EL MITO DEL CARRO ALADO

El alma es como el conjunto formado por un par de caballos alados y su auriga. En el caso de los dioses, los dos caballos son buenos y de buena raza; en el caso de los mortales, uno de los dos es también así, el otro es lo contrario.
Gracias a sus alas, las almas de los dioses se mueven por la bóveda celeste, y salen a fuera, y se detienen sobre ella, hasta que el movimiento de rotación las vuelva dejar en el mismo punto; durante esa instancia contemplan lo que esta fuera del mundo sensible, lo ente, y ese es su festín y su regalo.

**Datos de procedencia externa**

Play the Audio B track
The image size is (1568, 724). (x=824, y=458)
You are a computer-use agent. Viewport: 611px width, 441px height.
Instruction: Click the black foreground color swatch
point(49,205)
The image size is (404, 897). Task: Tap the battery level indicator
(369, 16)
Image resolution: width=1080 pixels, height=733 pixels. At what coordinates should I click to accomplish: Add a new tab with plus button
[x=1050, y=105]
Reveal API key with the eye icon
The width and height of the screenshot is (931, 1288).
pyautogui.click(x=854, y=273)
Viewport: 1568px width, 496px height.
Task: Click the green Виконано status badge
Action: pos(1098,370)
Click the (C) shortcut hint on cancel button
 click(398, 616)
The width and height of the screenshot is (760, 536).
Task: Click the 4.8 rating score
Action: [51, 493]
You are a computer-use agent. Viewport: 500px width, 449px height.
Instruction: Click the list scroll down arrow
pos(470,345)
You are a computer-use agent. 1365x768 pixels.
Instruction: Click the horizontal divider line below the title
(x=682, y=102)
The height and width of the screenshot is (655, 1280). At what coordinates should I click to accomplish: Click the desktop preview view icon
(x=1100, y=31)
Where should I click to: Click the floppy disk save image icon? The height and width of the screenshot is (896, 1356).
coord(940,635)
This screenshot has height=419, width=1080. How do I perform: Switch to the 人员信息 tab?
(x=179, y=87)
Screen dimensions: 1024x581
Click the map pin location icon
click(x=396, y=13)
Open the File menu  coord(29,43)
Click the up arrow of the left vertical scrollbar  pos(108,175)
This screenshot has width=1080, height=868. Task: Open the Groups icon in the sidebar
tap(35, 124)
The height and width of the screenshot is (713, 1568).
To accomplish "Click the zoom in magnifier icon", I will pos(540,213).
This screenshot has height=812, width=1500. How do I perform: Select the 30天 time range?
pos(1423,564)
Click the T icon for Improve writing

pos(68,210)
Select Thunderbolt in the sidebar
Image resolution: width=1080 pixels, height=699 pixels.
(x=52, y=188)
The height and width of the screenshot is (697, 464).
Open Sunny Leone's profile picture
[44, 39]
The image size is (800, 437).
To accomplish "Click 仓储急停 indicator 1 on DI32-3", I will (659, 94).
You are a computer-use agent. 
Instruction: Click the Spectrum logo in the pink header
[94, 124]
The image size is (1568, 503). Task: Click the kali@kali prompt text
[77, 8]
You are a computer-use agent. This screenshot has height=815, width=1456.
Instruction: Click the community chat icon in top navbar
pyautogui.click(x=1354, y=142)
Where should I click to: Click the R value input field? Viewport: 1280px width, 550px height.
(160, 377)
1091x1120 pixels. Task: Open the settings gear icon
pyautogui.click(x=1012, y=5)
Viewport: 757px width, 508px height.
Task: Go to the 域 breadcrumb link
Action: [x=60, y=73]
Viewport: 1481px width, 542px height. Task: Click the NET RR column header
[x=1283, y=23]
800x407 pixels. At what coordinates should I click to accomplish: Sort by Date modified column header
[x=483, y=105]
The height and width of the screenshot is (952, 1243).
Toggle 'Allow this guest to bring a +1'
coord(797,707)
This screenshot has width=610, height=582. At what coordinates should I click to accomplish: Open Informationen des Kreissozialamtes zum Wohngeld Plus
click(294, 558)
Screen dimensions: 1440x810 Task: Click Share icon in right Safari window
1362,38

Las almas de los hombres, por la dificultad de conducir el carro (uno de los dos caballos es díscolo), difícilmente logran seguir a las de los dioses; apenas llegan a sacar la cabeza fuera de la bóveda del cielo y ver, más o menos; la que logra ver algo, queda libre de sufrimiento hasta la próxima revolución, porque la presencia de lo ente es el alimento para «lo mejor» del alma; pero, si el alma no ha conseguido ver, sino que, por el contrario, en la lucha ha sido derrotada, pierde las alas y cae a tierra, donde toma posesión de un cuerpo, que, por la virtud del alma, parecerá moverse a si mismo. Si, de todos modos, el alma ha visto alguna vez, no será fijada a un cuerpo animal, sino a un cuerpo humano, y según que haya visto mas o menos, será fijada al cuerpo de quien haya de ser una u otra cosa; la de que haya visto más, será el alma de Un amante de la sabiduría o un cultivador de las Musas o del amor; la segunda será el alma de un gobernante obediente a la ley, y así hasta la octava que será la de un sofista, y la novena, que será la de un tirano.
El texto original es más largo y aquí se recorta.